Start of Data provided
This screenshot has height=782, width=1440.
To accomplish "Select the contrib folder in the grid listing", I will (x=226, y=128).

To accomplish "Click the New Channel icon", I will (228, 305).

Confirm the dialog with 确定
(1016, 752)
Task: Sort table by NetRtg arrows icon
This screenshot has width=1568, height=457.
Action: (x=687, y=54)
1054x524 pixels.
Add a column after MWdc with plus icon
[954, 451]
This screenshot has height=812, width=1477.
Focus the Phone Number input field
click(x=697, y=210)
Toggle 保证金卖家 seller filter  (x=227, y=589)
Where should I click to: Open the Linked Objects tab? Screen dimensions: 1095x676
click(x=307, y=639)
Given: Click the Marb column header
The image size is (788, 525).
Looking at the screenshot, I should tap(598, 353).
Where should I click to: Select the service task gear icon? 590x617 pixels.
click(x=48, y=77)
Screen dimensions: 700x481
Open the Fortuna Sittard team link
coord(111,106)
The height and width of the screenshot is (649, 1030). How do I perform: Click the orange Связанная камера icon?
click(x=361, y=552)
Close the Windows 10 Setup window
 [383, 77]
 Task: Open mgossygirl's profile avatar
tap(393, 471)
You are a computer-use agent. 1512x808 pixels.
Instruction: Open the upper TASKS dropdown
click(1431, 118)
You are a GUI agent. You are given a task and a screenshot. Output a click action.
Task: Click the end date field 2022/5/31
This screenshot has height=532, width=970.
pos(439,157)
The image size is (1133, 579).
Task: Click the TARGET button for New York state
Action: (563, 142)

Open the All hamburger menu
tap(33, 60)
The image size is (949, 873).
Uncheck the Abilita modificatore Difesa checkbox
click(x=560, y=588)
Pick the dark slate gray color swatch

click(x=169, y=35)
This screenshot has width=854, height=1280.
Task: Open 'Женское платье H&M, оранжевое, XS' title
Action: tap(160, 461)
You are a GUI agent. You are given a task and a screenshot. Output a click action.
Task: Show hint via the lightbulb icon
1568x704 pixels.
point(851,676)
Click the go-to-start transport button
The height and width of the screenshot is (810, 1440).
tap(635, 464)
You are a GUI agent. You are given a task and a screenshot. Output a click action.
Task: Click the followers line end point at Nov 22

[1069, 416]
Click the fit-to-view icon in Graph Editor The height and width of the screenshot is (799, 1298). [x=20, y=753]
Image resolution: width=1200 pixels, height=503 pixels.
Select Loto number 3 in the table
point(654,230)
End of Data provided
• Task to carry out:
Beginning with the line that contains "Task: Show hint via the lightbulb icon", return every line to the end of the listing, unchanged, and nothing else.

• Answer below:
Task: Show hint via the lightbulb icon
1568x704 pixels.
point(851,676)
Click the go-to-start transport button
The height and width of the screenshot is (810, 1440).
tap(635, 464)
You are a GUI agent. You are given a task and a screenshot. Output a click action.
Task: Click the followers line end point at Nov 22

[1069, 416]
Click the fit-to-view icon in Graph Editor The height and width of the screenshot is (799, 1298). [x=20, y=753]
Image resolution: width=1200 pixels, height=503 pixels.
Select Loto number 3 in the table
point(654,230)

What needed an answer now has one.